Search code examples
antlrantlr4grammar

Match anything until end tag (generic text) in simple lexer/parser using ANTLR4


I want to make a simple parser for a simple scripting language, it has text blocks and script blocks, inside those scriptblocks, I want to be able to define a function, as well as execute generic statements of any kind.

I don't really need to know or care what classifies as a "statement", but I do need to parse for function declarations. So even if it looks like a while loop and I don't have a rule for a while loop, can I match a "generic statement rule" and just get the content some how?

Using a catchall rule I am able to do the "generic text" part fine, but in script mode I'm less successful, I tried pulling off nested modes where I set an 'IN FUNCTION' mode, but kept running into road blocks.

For example, when inside a statement within my functionDeclaration , how can I match everything until the end function. Furthermore, how can I just match a "generic" statement, such that I do not ever need statement types like emptyStatement or assignmentStatement.
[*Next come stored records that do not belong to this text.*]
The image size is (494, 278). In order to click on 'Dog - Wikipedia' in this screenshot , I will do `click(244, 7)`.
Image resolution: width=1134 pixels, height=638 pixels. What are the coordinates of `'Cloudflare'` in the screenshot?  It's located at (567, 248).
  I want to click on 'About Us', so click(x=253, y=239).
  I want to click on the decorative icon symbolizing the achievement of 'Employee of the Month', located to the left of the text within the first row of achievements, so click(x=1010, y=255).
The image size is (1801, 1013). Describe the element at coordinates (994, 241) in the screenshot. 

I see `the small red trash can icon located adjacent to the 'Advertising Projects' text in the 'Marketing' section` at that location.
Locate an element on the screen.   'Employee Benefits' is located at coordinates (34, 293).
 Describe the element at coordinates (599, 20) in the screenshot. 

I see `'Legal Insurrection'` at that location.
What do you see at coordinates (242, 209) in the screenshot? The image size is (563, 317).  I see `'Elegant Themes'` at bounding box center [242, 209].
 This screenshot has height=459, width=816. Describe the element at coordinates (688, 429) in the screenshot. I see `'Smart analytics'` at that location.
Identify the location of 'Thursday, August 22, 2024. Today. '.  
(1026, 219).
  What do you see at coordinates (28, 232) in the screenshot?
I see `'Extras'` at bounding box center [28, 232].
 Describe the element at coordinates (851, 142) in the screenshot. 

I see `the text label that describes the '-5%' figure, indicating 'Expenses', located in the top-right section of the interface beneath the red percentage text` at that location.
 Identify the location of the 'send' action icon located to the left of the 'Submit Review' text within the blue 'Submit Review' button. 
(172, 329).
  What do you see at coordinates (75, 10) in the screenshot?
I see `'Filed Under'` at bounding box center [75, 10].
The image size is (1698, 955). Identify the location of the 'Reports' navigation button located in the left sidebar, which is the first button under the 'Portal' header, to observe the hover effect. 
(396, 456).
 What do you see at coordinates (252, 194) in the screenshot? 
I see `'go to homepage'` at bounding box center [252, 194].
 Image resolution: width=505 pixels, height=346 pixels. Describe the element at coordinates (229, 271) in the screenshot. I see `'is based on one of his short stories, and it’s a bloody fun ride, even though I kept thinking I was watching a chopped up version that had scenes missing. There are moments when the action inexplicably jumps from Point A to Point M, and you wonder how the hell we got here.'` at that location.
Even if it just becomes a big "script code blob" that's fine with me.

Where I am so far:

My Grammar:

parser grammar ExprParser;
options { tokenVocab=ExprLexer; }

file
    : block* EOF
    ;
    
block
    : textBlock+
    | script
    ;
    
textBlock
    : HtmlDtd
    | GenericText
    | ScriptEnd
    ;
    
script
    : topStatement+
    | statement
    ;
    
topStatement
    : functionDeclaration
    ;

functionDeclaration
    : FunctionStart Ident L_PAREN R_PAREN statement* FunctionEnd
    ;


statement
    : assignmentStatement
    | emptyStatement
    ;
    
assignmentStatement
    : Ident ASSIGNTO Ident SEMICOLON
    ;
    
emptyStatement
    : SEMICOLON
    ;

My Lexer

lexer grammar ExprLexer;

channels { Comments, SkipChannel }



SeaWhitespace:  [ \t\r\n\f]+ -> channel(HIDDEN);
HtmlDtd:        '<!' .*? '>';
ScriptStart:       SCRIPT_START_FRAGMENT -> channel(SkipChannel), pushMode(SCRIPT);

// Catch all text
GenericText : . ; 

mode SCRIPT;
ScriptEnd :'%' '>' -> channel(SkipChannel), popMode;
ScriptWhitespace : [ \t\r\n\f]+ -> channel(SkipChannel);

// Comments begin with single quote
ScriptSingleLineComment:  '\'' -> channel(SkipChannel), pushMode(SingleLineCommentMode);
    
FunctionStart :  FUNCTION_START_FRAGMENT;
FunctionEnd : FUNCTION_END_FRAGMENT;
Ident : ID;

COMMA     : ',';
SEMICOLON : ';';
L_PAREN   : '(';
R_PAREN   : ')';
ASSIGNTO  : '=';

mode SingleLineCommentMode;
Comment:                 ~[\r\n?]+ -> channel(Comments);
CommentEnd:              [\r\n] -> channel(SkipChannel), popMode; // exit from comment.


// Fragments
fragment ID: [a-zA-Z0-9_\u0080-\ufffe]+;
fragment NameString: [a-zA-Z_\u0080-\ufffe][a-zA-Z0-9_\u0080-\ufffe]*;
fragment SCRIPT_START_FRAGMENT : '<%';
fragment SCRIPT_END_FRAGMENT : '%>';
fragment FUNCTION_START_FRAGMENT : 'function';
fragment FUNCTION_END_FRAGMENT : 'end function'; // Space is required here

Some test strings

<! tagsIknow >
<tagsIdontknowbutwant>
<%
function xxx() 'this is a comment 

  x = y;
  a = 1;
  ;
  ;

end function

a = 1;
b = 2;

%>
randomtext
<%

  'another script
  x = 3; 'inline comment again
%>

The kind of script I want to work with

blah
<%

function xxx() 
   while (true) ' notice I have no rule for a while loop
     get me everything in here verbatim except for comments ' this ideally is trimmed
   endwhile 
end function ' I want everything until the 'end function' keyword, basically

%>

more generic text

EDIT:

My goal is for input like this

text1
<%

arbitrary script lines1
arbitrary script lines2


function x(a,b) 
   arbitrary script body containing anything
end function

arbitrary script lines3 again
%>
plain text
<%
arbitrary script lines4 again

function y() 
    different function body
end function
%>

So I get this:

PLAIN_TEXT_BLOB (matching TEXT1)
SCRIPT_BLOB (matching script lines 1 & 2 together)
FUNCTION
  name: x
  params: [a, b]
  body: SCRIPT_BLOB (containing the body)
SCRIPT_BLOB (matching line 3)
PLAIN_TEXT_BLOB (matching 'plain text')
SCRIPT_BLOB (matching line 4)
FUNCTION
  name: y
  params: []
  body: SCRIPT_BLOB (containing the body)
EOF

So in theory just three "types", plain texts, script objects (multiple lines), and functions (which themselves contain some params and a single script object)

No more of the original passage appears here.